Jenny White on the U.S. Coast Guard Cutter Healy in August 2010 Jenny rigs a gravity corer on the USCGC Healy
Above Left: Jenny White on the U.S. Coast Guard Cutter (USCGC) Healy in August 2010, where she supported USGS-led sediment sampling in the Arctic Ocean as part of the U.S. Extended Continental Shelf Project. USGS photograph by Helen Gibbons. [larger version]

Above Right: Jenny rigs a gravity corer on the USCGC Healy, August 11, 2010. USGS photograph by Helen Gibbons. [larger version]

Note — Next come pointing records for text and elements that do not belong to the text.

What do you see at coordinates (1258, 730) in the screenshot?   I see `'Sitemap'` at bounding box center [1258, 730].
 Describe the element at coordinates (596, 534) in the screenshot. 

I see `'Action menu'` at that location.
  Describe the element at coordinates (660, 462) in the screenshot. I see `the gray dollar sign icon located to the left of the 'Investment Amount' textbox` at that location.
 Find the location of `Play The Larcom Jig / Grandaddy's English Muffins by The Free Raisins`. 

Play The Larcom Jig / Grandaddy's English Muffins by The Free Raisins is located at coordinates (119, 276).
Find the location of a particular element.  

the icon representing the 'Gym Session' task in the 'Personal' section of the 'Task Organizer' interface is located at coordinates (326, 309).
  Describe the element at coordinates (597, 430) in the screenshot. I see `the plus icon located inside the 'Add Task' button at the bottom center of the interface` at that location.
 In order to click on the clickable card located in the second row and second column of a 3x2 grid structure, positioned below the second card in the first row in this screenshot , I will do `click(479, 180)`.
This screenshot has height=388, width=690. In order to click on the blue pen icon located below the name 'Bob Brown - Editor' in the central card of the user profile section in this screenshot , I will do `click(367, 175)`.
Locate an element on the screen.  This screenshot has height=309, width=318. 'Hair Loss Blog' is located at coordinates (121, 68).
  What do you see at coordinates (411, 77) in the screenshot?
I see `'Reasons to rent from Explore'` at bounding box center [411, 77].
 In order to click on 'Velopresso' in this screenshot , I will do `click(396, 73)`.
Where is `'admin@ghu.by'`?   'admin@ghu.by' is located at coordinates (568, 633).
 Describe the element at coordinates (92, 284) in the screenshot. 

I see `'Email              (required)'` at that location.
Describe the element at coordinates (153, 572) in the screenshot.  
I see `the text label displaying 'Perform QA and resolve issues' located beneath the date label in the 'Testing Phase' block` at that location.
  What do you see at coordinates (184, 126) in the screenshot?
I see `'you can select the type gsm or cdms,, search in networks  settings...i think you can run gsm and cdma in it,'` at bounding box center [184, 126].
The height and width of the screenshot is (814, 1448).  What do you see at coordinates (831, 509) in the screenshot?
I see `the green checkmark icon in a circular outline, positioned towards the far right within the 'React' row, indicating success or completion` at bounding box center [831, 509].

Jenny has been part of the MarFac team since she joined the USGS in June 2010. During that time, she has served as a vessel master for the USGS research vessel (R/V) Parke Snavely and as a marine technician for USGS projects on oceangoing ships. She has supported USGS scientists in operating and maintaining seafloor-mapping and subseafloor-imaging (seismic) equipment, as well as in deploying oceanographic and sampling gear. Before coming to the USGS, Jenny provided science support on various academic research cruises, where she conducted sampling operations and deployed, operated, and repaired mapping and seismic equipment. She spent 10 years working with the United States Antarctic Program as a marine technician and project coordinator aboard their two icebreakers.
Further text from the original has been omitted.